Directions -
[A] In the text on transport emissions below, set down the passage from "Table 2.3 describes" to "and 2020 (0.5%)." word for word.
[B] According to the text on transport emissions below, what share of short-haul flights could electric and hydrogen aircraft together replace by 2050 in IRENA's 1.5°C Scenario?

A drastic reduction in transport sector emissions can only be achieved if technological solutions are supplemented by behavioural changes

New technologies, rigorous efficiency standards, and behavioural changes will all be critical in decarbonising transport. In aviation, electric battery-driven aircrafts can be up to 1.8 times as energy efficient as conventional aircraft (Schäfer et al., 2019). Airbus’s recently revealed concept for hydrogen-powered zero-emissions aircraft, which the company aims to have in service by 2035, is an encouraging sign for deployment later on (Airbus, 2020). DHL Express has placed an order with Eviation for 12 electric cargo planes to be delivered in 2024, with intentions to create the world’s first electric air transportation network (Reuters, 2021).

IRENA’s 1.5°C Scenario foresees that by 2050 electric and hydrogen aircraft together could replace 35% of short-haul flights (less than 1 100 kilometres), using less energy and contributing greater emission reductions than conventional aircraft. In the realm of behavioural change, substantial potential exists for a modal shift from private passenger cars to collective public transport (buses and trains), and from passenger aviation and road-based freight to rail.

In the 1.5°C Scenario, transport will see accelerated electrification and an associated deployment of charging infrastructure in the coming decades. A combination of efficiency measures and low carbon approaches will keep the transport sector’s final energy consumption almost same in 2030 compared to 121 EJ in 2019. Moreover, liquid biofuel, hydrogen and its derivatives will meet other transport needs that are hard to meet through direct electrification. Beyond technologies, innovative mobility services and a modal shift from passenger cars to public transport (electric railways or trams) and cycling, and from freight-bearing trucks to electric railways, will have to be encouraged. The combination of energy transition options adopted (see Figure 2.6) in IRENA’s 1.5°C Scenario will produce a drastic reduction in transport emissions – from 8.1 GtCO2 in 2019 to 0.4 GtCO2 in 2050. Detailed information can be found in IRENA (2021a, Annex A.1).

FIGURE 2.6 Breakdown of total final consumption by energy carrier in industry, buildings and transport in 2019, 2030 and 2050 (EJ) in the 1.5°C Scenario

Note: The figure includes energy demand for non-energy uses, coke oven, blast furnace, chemicals fuels and feedstocks along with industry co-generation.

In the electricity sector, efficiency improvements encompass reductions in transmission and distribution losses. The gap between electricity generation and consumption under the 1.5°C Scenario will be 14% by 2030 and 11% by 2050, compared with the current level of 15%. Policies and measures to enable these improvements in efficiency include mandating an accelerated roll-out of smart meters, promoting energy management for load flexibility, and investing in R&D on super grids to encourage regional transmission and distribution.

Table 2.3 describes the status of energy conservation and efficiency in the principal end-use sectors. It also lists the policies needed to achieve specific targets by 2030.

TABLE 2.3 Key indicators of performance on energy conservation and efficiency

Note: Recent years represents the average energy intensity improvements from 2018 (1.2%), 2019 (2.0%), and 2020 (0.5%).
In the 1.5°C Scenario, transport will see accelerated electrification and an associated deployment of charging infrastructure in the coming decades

2.5 Electrification of end uses

As shown in Figure 1.1, electrification is expected to contribute 20% of emission reductions by 2050. As a key technological avenue, it is imperative policy makers dedicate efforts to successfully achieve the KPIs described below.

Provided material -
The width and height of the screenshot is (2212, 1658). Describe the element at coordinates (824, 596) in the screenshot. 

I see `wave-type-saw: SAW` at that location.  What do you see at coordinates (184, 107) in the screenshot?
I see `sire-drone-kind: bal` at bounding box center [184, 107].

Solutions by task -
[A]
Table 2.3 describes the status of energy conservation and efficiency in the principal end-use sectors. It also lists the policies needed to achieve specific targets by 2030.

TABLE 2.3 Key indicators of performance on energy conservation and efficiency

Note: Recent years represents the average energy intensity improvements from 2018 (1.2%), 2019 (2.0%), and 2020 (0.5%).

[B] Together they could replace 35% of short-haul flights, meaning flights of less than 1 100 kilometres.